Through collaborations with Jason, Clay soon met and began to jam with fellow Houstonian Andi Carder, whose sassy songstress leanings paired impeccably with his down-home lyrical style. Once Jason heard the duo’s dynamic, he pulled in fellow college music mavens Kevin Brown on drums and Philip Glenn on fiddle, and the Show Ponies soon hit their stride.
Their debut record, 2013’s We’re Not Lost, premiered the brand of energetic, soulful Americana that would become their signature sound. What started as a small side gig quickly picked up speed, as their entirely crowd-funded project soon gained a devoted grassroots following.
Six years after their first show as the Ponies, the group has now debuted their most ambitious project to date, How It All Goes Down. From the driving intro of “The Time It Takes” to the final fiddle note of the title track, How It All Goes Down is a folksy reflection on the end of the world.
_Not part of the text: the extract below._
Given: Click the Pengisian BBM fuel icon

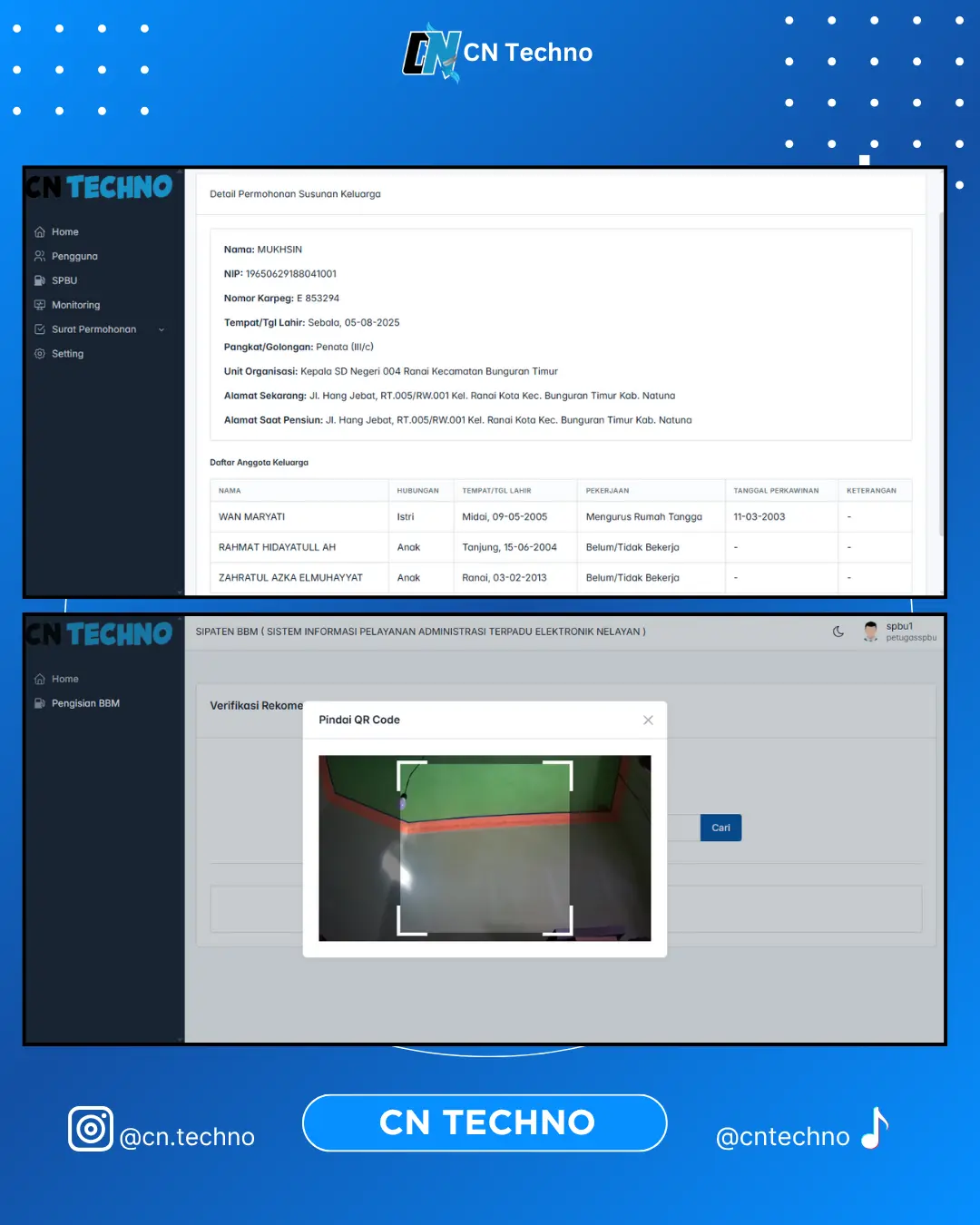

Drawing from journeys through heartache, exhaustion, and joy in their time both at home and on the road, the Fab Five look at doomsday through a largely hopeful lens. The same nostalgic bent that first endeared them to fans shows up in tracks like “Kalamazoo” and “Folks Back Home”: odes to how ‘the way things were’ can never be again. Poignant lyrics come alive in the Ponies’ heartfelt harmonies—the four horsemen (and one horsewoman) of a rollicking apocalyptic hoedown.
While no one knows quite what the future does hold, the Show Ponies plan to face it the same way they’ve faced the past six years. Wedding or funeral, high time or dry time, there’s one cross-country tour van ready for whatever lies ahead. For folks like these, there’s only one way to take on whatever’s to come:
“Keep on lovin’ you and singing my song.”